● EXERCISE OBJECTIVE
I'd like the listing below copied exactly, with the images left out.

● ENTRIES SUPPLIED

* * * *

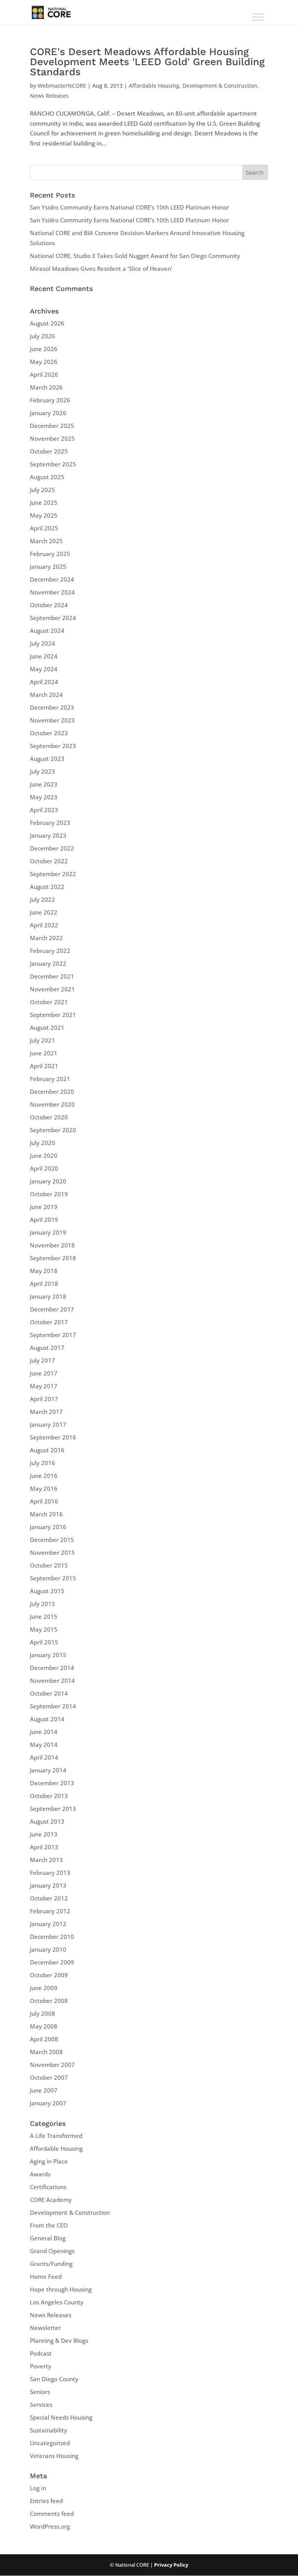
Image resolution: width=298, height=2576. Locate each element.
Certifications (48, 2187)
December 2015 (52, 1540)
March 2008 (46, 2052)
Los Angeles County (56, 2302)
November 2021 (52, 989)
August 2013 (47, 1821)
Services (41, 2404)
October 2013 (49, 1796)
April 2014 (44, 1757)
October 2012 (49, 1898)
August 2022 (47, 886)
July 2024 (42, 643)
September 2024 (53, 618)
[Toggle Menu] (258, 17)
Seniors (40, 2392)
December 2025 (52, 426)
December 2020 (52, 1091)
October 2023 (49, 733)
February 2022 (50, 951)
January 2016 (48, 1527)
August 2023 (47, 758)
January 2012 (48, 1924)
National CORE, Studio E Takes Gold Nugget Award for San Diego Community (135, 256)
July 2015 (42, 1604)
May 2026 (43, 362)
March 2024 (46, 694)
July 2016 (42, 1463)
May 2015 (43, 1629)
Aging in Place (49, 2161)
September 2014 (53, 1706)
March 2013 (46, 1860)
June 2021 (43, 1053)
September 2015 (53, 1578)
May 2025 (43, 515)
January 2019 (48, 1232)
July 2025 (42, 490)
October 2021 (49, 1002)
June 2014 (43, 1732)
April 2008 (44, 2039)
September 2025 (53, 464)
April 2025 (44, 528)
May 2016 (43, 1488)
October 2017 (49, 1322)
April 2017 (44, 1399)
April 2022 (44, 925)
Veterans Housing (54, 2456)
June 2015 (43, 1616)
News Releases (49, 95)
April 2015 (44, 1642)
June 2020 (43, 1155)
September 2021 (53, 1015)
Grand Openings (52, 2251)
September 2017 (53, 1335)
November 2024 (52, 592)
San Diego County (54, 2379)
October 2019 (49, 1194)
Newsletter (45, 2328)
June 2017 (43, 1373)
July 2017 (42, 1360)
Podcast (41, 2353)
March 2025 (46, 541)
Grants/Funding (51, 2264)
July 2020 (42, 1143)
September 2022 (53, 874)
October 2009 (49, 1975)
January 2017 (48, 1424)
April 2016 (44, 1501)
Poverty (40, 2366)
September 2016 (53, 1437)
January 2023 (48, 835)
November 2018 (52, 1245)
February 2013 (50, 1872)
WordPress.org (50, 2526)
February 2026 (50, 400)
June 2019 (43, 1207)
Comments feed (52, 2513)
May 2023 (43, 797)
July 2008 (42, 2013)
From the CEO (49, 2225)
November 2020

* * * *

● ANSWER BOX
Image resolution: width=298, height=2576. Locate each element.
Certifications (48, 2187)
December 2015 (52, 1540)
March 2008 (46, 2052)
Los Angeles County (56, 2302)
November 2021 (52, 989)
August 2013 (47, 1821)
Services (41, 2404)
October 2013 (49, 1796)
April 2014 (44, 1757)
October 2012 (49, 1898)
August 2022 (47, 886)
July 2024 (42, 643)
September 2024 (53, 618)
[Toggle Menu] (258, 17)
Seniors (40, 2392)
December 2025 (52, 426)
December 2020 (52, 1091)
October 2023 (49, 733)
February 2022 (50, 951)
January 2016 (48, 1527)
August 2023 (47, 758)
January 2012 (48, 1924)
National CORE, Studio E Takes Gold Nugget Award for San Diego Community (135, 256)
July 2015 (42, 1604)
May 2026 (43, 362)
March 2024 (46, 694)
July 2016 (42, 1463)
May 2015 (43, 1629)
Aging in Place (49, 2161)
September 2014 (53, 1706)
March 2013 (46, 1860)
June 2021 (43, 1053)
September 2015 (53, 1578)
May 2025 (43, 515)
January 2019 (48, 1232)
July 2025 (42, 490)
October 2021 (49, 1002)
June 2014 (43, 1732)
April 2008 (44, 2039)
September 2025 (53, 464)
April 2025 (44, 528)
May 2016 (43, 1488)
October 2017 (49, 1322)
April 2017 (44, 1399)
April 2022 (44, 925)
Veterans Housing (54, 2456)
June 2015 (43, 1616)
News Releases (49, 95)
April 2015 (44, 1642)
June 2020 (43, 1155)
September 2021 (53, 1015)
Grand Openings (52, 2251)
September 2017 (53, 1335)
November 2024 (52, 592)
San Diego County (54, 2379)
October 2019 (49, 1194)
Newsletter (45, 2328)
June 2017 (43, 1373)
July 2017 (42, 1360)
Podcast (41, 2353)
March 2025 (46, 541)
Grants/Funding (51, 2264)
July 2020 (42, 1143)
September 2022 (53, 874)
October 2009 (49, 1975)
January 2017 (48, 1424)
April 2016 (44, 1501)
Poverty (40, 2366)
September 2016 (53, 1437)
January 2023 (48, 835)
November 2018 (52, 1245)
February 2013 (50, 1872)
WordPress.org (50, 2526)
February 2026 (50, 400)
June 2019 (43, 1207)
Comments feed (52, 2513)
May 2023 (43, 797)
July 2008 (42, 2013)
From the CEO (49, 2225)
November 2020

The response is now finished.